En cas de demande de déclaration d’accident du travail de l’un de ses salariés, l’employeur est donc tenu de procéder à la déclaration de celui-ci, tout en pouvant signifier à la caisse sa désapprobation en émettant des réserves.
La caisse primaire est alors tenue d’envoyer à l’employeur et au salarié « un questionnaire portant sur les circonstances ou la cause de l’accident ou de la maladie », ou de procéder à une enquête, avant de reconnaitre, ou non, le caractère professionnel de l’accident ou de la maladie (article R.441-11 III du code de la sécurité sociale).
A défaut d’une telle diligence de la part de la caisse, l’éventuelle reconnaissance du caractère professionnel de l’accident ou de la maladie n’est pas opposable à l’employeur (en bref, l’employeur n’est pas tenu des conséquences financières de l’accident).
Le salarié n’est quant à lui pas lésé par cette inopposabilité, la décision de reconnaissance du caractère professionnel lui demeurant acquise.
La mention de réserves motivées par l’employeur est donc particulièrement importante lorsque celui-ci a des doutes quant à la réalité du caractère professionnel de l’accident.
Un arrêt de la Cour de cassation du 23 janvier 2014 (n°12-35.003) vient justement préciser ce qu’il convient de considérer comme des « réserves motivées de la part de l’employeur ».
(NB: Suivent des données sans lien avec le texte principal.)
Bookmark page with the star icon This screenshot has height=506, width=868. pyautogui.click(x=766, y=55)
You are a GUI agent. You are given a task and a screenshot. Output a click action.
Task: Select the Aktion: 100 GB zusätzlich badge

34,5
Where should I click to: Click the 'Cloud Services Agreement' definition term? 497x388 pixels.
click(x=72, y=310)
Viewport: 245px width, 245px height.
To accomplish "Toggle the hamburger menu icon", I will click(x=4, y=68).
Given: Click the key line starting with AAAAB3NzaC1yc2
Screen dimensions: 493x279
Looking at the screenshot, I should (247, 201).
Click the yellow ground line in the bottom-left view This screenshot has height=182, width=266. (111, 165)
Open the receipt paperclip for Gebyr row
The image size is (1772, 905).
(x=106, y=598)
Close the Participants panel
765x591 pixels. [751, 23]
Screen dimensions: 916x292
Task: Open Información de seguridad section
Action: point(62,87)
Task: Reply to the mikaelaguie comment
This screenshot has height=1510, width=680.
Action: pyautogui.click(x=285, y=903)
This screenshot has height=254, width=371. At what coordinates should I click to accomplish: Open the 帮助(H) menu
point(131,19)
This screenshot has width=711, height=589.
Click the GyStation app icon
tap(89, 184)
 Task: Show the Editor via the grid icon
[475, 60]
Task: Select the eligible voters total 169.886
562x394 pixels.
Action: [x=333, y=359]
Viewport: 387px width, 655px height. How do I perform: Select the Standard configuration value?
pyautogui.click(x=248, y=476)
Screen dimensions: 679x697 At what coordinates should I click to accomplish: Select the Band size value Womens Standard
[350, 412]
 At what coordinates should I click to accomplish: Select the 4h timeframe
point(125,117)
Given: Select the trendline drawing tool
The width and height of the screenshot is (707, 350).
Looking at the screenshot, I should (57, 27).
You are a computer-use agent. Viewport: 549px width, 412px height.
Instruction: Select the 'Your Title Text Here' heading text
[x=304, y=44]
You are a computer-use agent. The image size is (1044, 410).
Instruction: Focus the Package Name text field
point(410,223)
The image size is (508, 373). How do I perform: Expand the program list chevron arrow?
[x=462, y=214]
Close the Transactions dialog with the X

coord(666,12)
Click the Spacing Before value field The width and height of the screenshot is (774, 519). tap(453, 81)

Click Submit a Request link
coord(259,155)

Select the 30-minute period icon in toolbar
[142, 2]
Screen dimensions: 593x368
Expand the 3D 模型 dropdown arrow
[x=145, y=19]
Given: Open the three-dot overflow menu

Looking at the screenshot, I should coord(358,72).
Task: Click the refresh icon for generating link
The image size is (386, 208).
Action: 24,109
Les magistrats estiment que « constitue des réserves motivées de la part de l’employeur (…) toute contestation du caractère professionnel de l’accident portant sur les circonstances de temps et de lieu de celui-ci ou sur l’existence d’une cause totalement étrangère au travail ».
Pour le cas d’espèce, l’employeur avait émis des doutes sur le caractère professionnel de l’accident en raison :
– de l’absence de témoins ;
– de l’absence de déclaration de l’accident par le salarié à l’employeur le jour supposé de sa survenue.
La Cour de cassation retient que ces deux mentions constituent des réserves motivées au sens de l’article R.441-11 du code de la sécurité sociale.
Dès lors, en s’abstenant d’adresser à l’employeur et au salarié un questionnaire, ou de procéder à une enquête, la caisse primaire a manqué à son obligation.
La décision de reconnaissance du caractère professionnel de l’accident est déclarée inopposable à la société et celle-ci n’est donc pas tenue des conséquences financières de celui-ci. La décision de reconnaissance du caractère professionnel reste quant à elle acquise au salarié.